É certo que a música tem mesmo o poder de acalmar ou enfurecer uma pessoa dependendo do contexto em que é ouvida, a exemplo disso temos situações reais em que a música une pessoas, reúne grupos em “tribos”, separa pessoas, divide e segmenta grupos por meio de afinidades e gostos. Ela nos transporta para o passado, cria sensações boas e ruins, desperta ou faz adormecer os sentidos. O que não é comprovado, ainda, é se ela cura no sentido físico da coisa, mas com um pouco mais de sensibilidade pode-se desfrutar o efeito placebo que ela causa em nossos espíritos. Um colega de trabalho até dizia ser “amante da boa música”, e o “boa” fica por conta de cada um. Sem querer, percebi que estava fazendo uso da “musicoterapia” sem indicação nem acompanhamento médico há algum tempo. Acho muito bom e não causa efeitos adversos se utilizada moderadamente (volume).
Curiosamente tenho ouvido algumas músicas pop com conteúdos que fazem alusão a essa busca pela “salvação” no sentido amplo das necessidades vitais humanas: I don’t know what I can save you from da banda Kings of Convenience, A Cura do Oficina G3 e várias da banda Nenhum de Nós que direta ou indiretamente tocam nessa temática, mas é pura coincidência, ou não.

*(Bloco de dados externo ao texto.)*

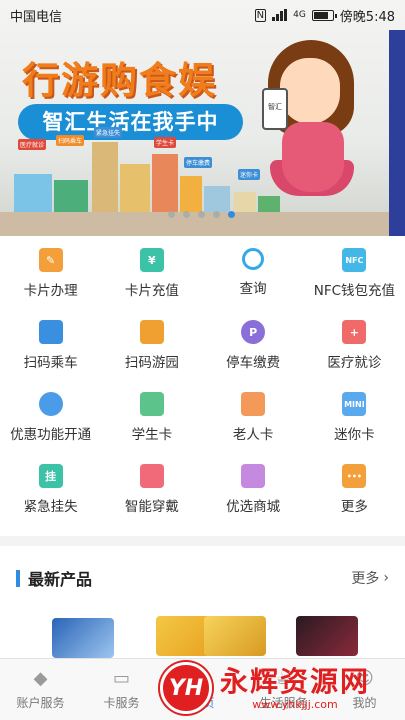 This screenshot has width=405, height=720. Describe the element at coordinates (202, 636) in the screenshot. I see `product-strip` at that location.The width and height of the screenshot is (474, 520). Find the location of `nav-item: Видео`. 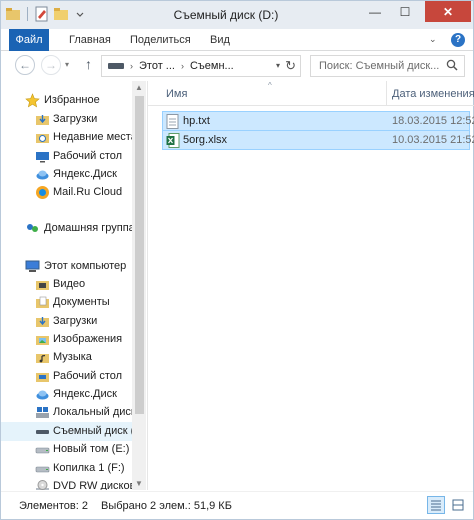

nav-item: Видео is located at coordinates (67, 284).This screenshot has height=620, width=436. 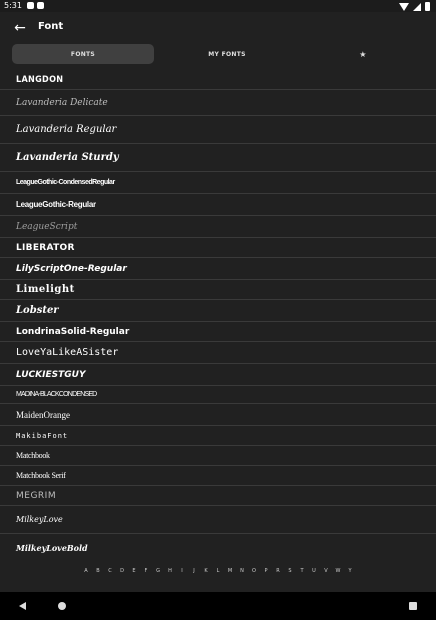 I want to click on font-item-label: LoveYaLikeASister, so click(x=68, y=352).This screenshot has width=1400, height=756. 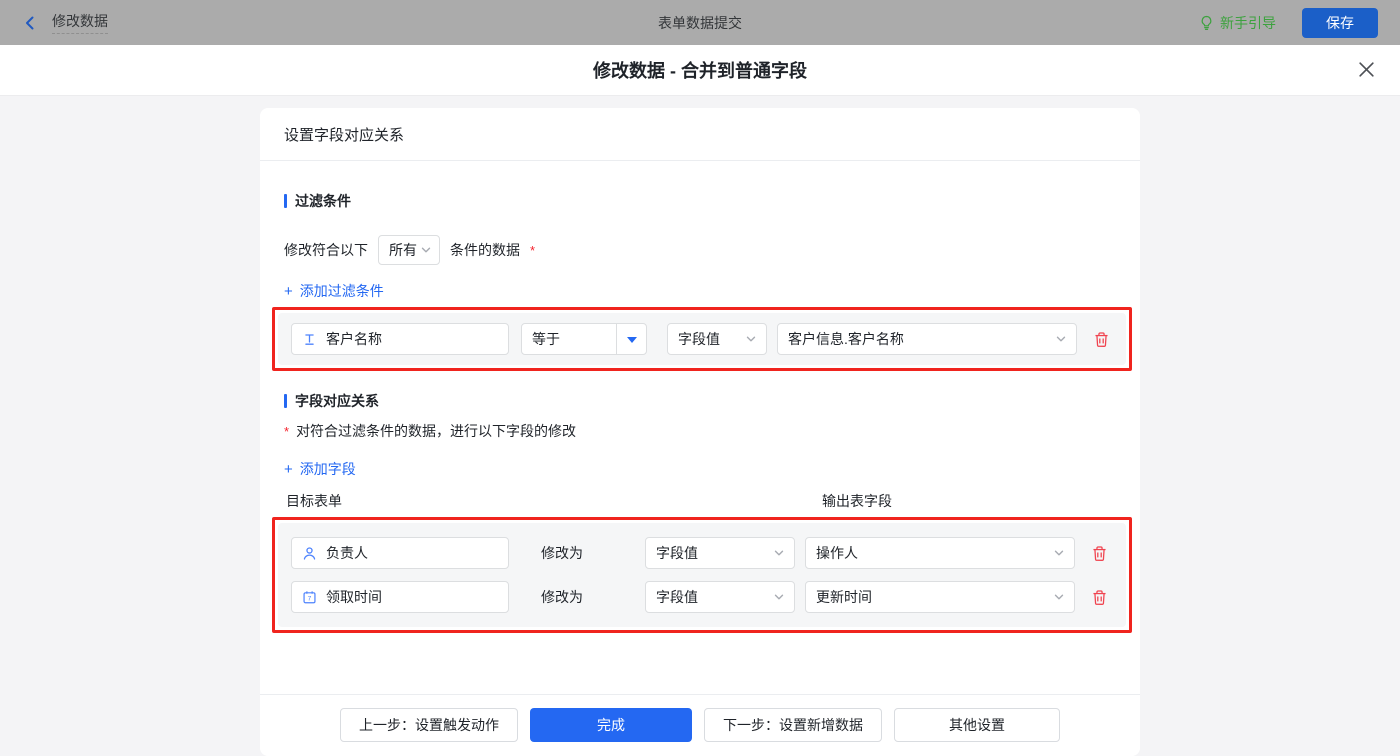 What do you see at coordinates (310, 553) in the screenshot?
I see `user-icon` at bounding box center [310, 553].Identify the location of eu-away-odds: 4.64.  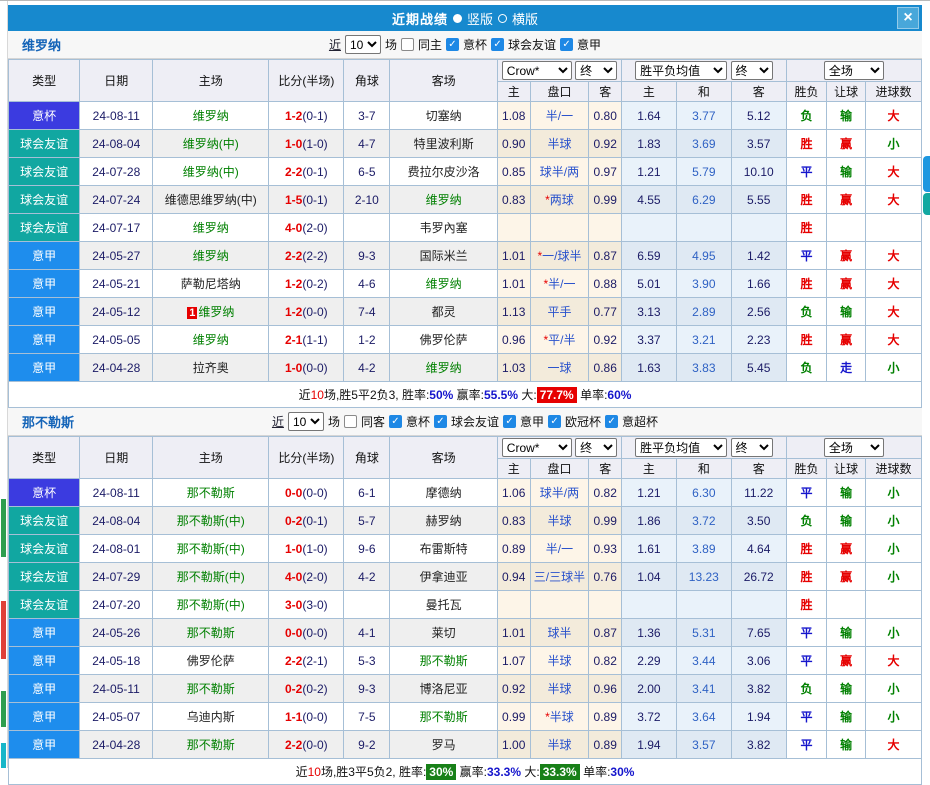
(758, 548).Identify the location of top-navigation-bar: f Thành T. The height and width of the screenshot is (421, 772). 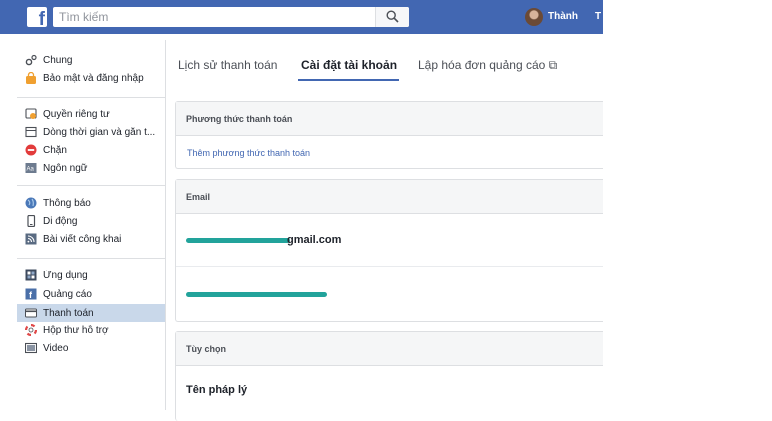
(302, 17).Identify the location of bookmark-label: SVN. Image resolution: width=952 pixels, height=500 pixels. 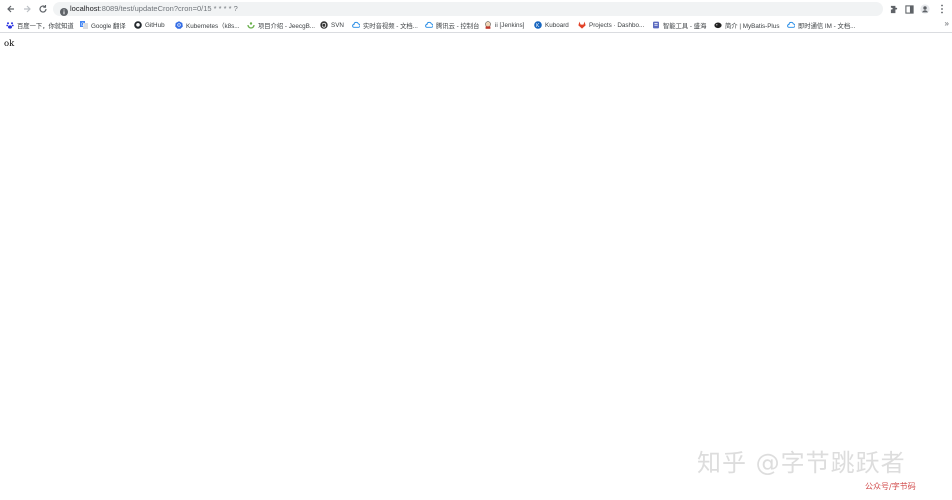
(338, 25).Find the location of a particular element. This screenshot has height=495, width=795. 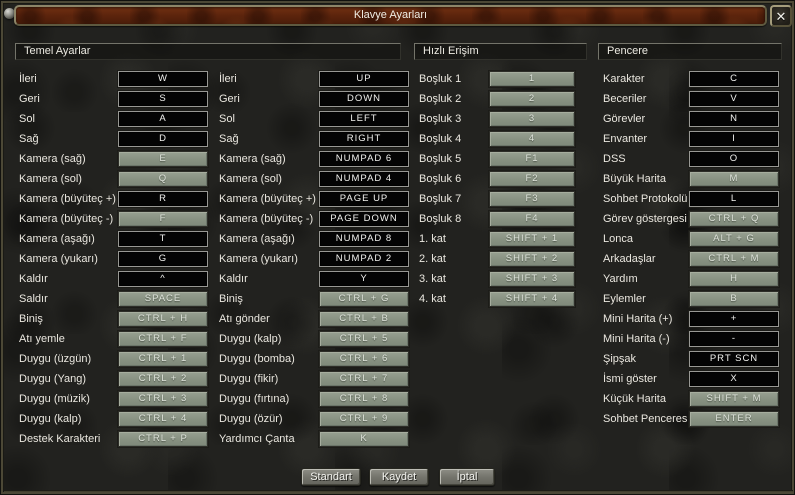

keybind-button: CTRL + B is located at coordinates (364, 319).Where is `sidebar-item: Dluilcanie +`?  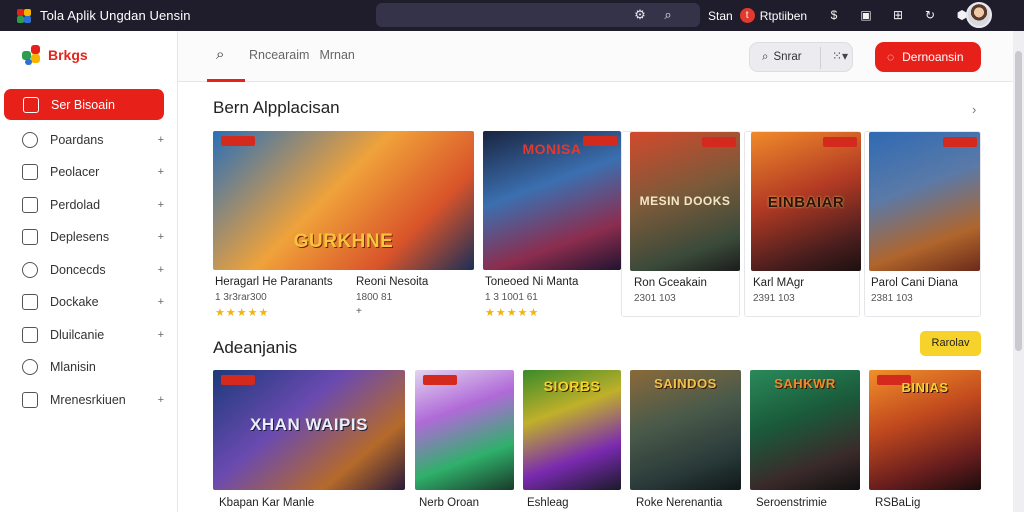
sidebar-item: Dluilcanie + is located at coordinates (89, 334).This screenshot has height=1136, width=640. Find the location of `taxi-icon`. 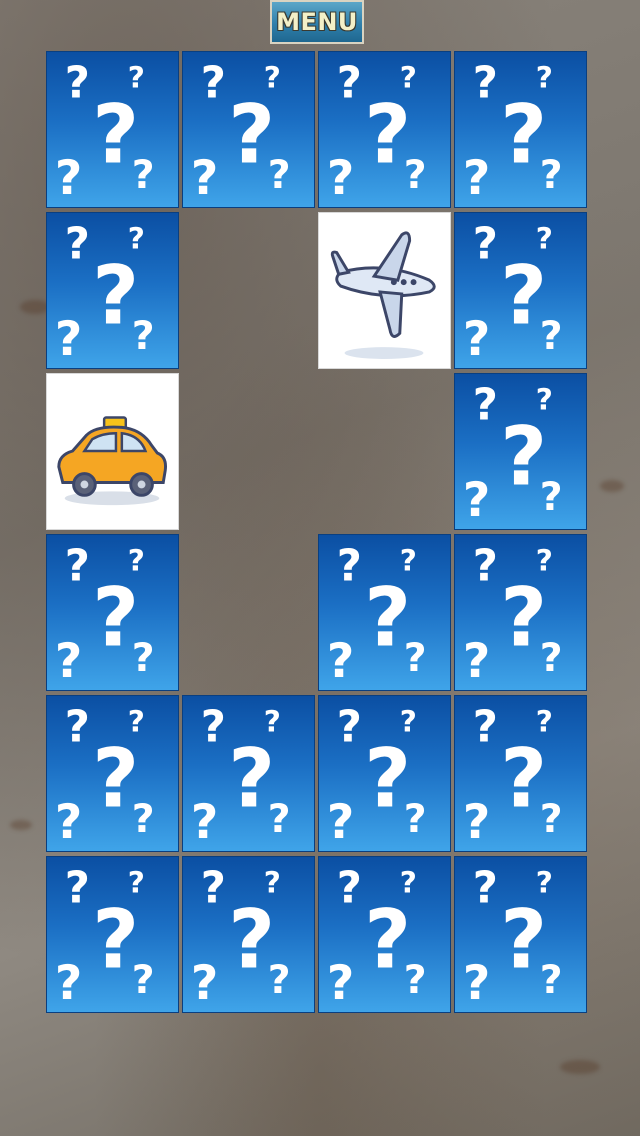

taxi-icon is located at coordinates (112, 462). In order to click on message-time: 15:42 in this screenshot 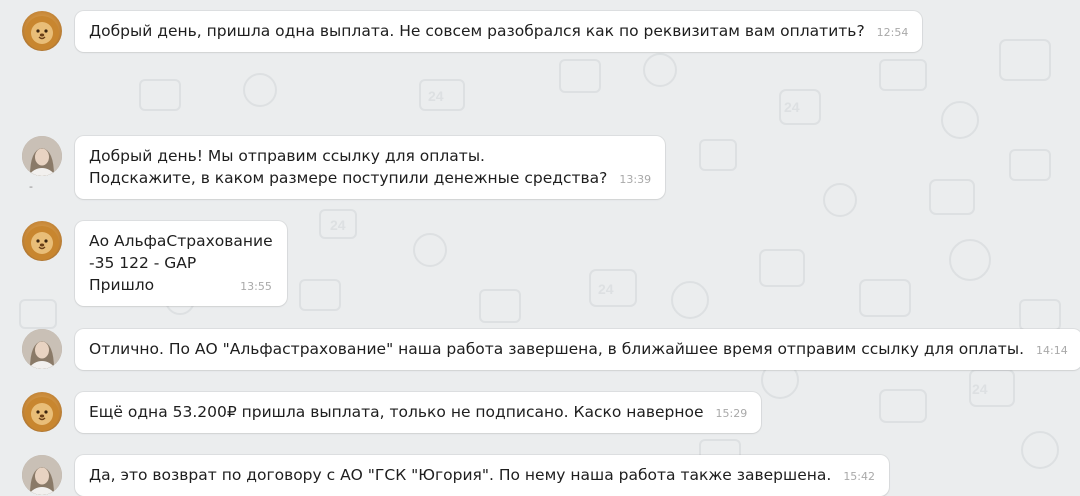, I will do `click(860, 476)`.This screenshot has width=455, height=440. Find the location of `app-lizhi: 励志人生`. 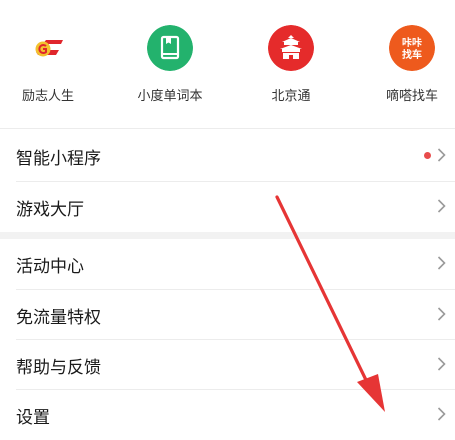

app-lizhi: 励志人生 is located at coordinates (48, 64).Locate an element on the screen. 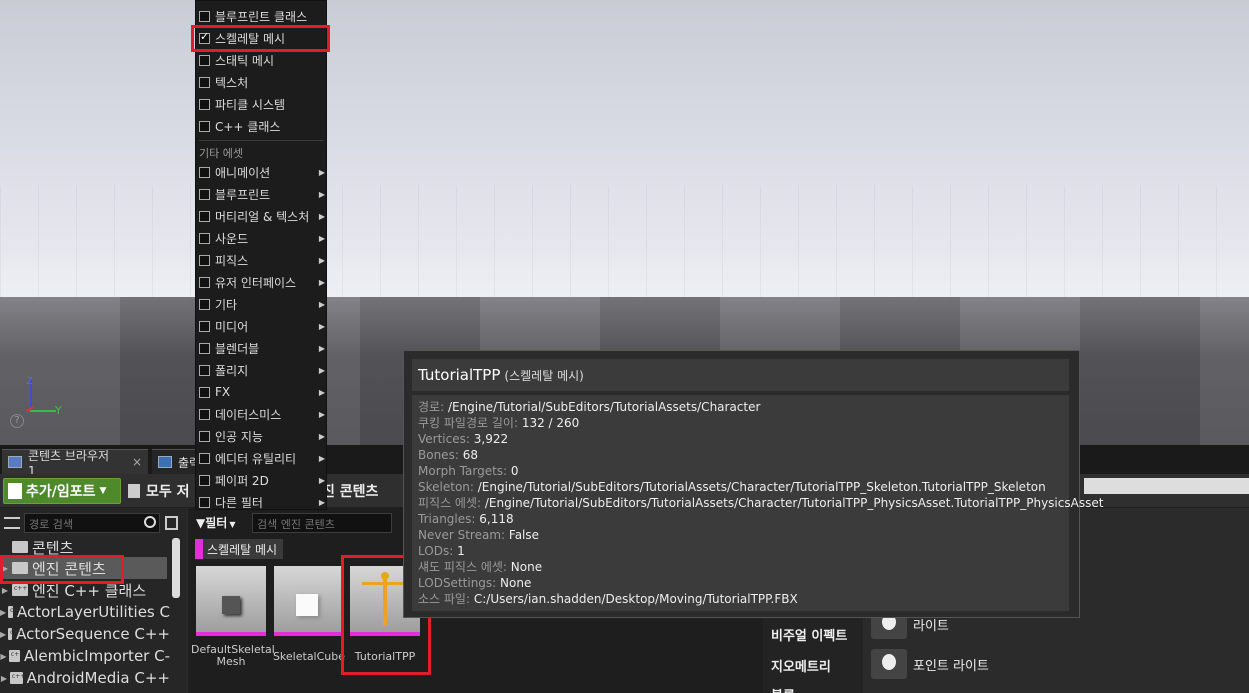  asset-search-input: 검색 엔진 콘텐츠 is located at coordinates (322, 523).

A música pode alterar o estado emocional das pessoas e influenciar no comportamento levando a certos tipos de atitudes, sim, conheço pessoas (da vizinhança) que quase chegaram a sair no tapa por causa de divergências musicais, um ouve e quer que o outro ouça também, bem alto! Neste caso, o sujeito que estava “se medicando” a qualquer hora do dia deixou o outro doente. O importante mesmo é o bom uso que se faz da música para que ela faça bem pra gente. Agora que estou morando em uma cidade do interior, observo algumas peculiaridades em relação ao hábito de ouvir música, existe uma certa predominância de estilo musical o qual gira em torno de meia dúzia - se for tudo isso - de cantores ou duplas do gênero, o que torna a atividade de ouvir música algo meio enjoativo, pois são apenas duas emissoras de rádio e o mesmo conteúdo, por isso carrego o meu “arsenal” musical. Eu respeito a cultura local. Ainda mais preocupante que a qualidade é a falta de opções (diversidade), acho que as pessoas deveriam quebrar um pouco a regra e se permitir a conhecer coisas novas em se tratando de música, ainda mais com tantas ferramentas a disposição como a internet por exemplo.
Muito se discute sobre o que é e o que não é música, a quantidade de sons que se enquadra nessa categoria ou nesse tipo de manifestação sonora é surpreendente. Lembrei de um professor na faculdade que afirmava que a música clássica, por exemplo, consegue expor a realidade de um momento histórico e até mesmo traduzir, ainda que sem utilizar palavras, situações diversas e dá-lhe desenho do Tom e Jerry! Pena que grande parcela da população, assim com eu, não fora alfabetizada para este tipo de leitura, mas aqui prefiro colocar em reflexão a leitura que está ao alcance intelectual popular, a “música pop”, ainda que por música pop temos desde David Bowie ou Milton Nascimento até barulhos do tipo “Fode, fode a Mulher Maravilha!”, tão bem aceita pelo nosso povo durante dois meses de carnaval.
Quando um barulho é música ou simplesmente um barulho? Interessante seria ouvir essa resposta do Naná Vasconcelos ou do Hermeto Pascoal e tentar entender o que compreende o Luan Santana a respeito disso, música ou não música? Não quis entrar na discussão da manipulação de massas, mercado de consumo e outras categorias, tudo é música, tudo tem seu espaço e os seus argumentos. E então percebi que a auto-medicação nesse caso pode recuperar enfermidades, pena que o uso desse remédio por algumas pessoas é feito de maneira descontrolada.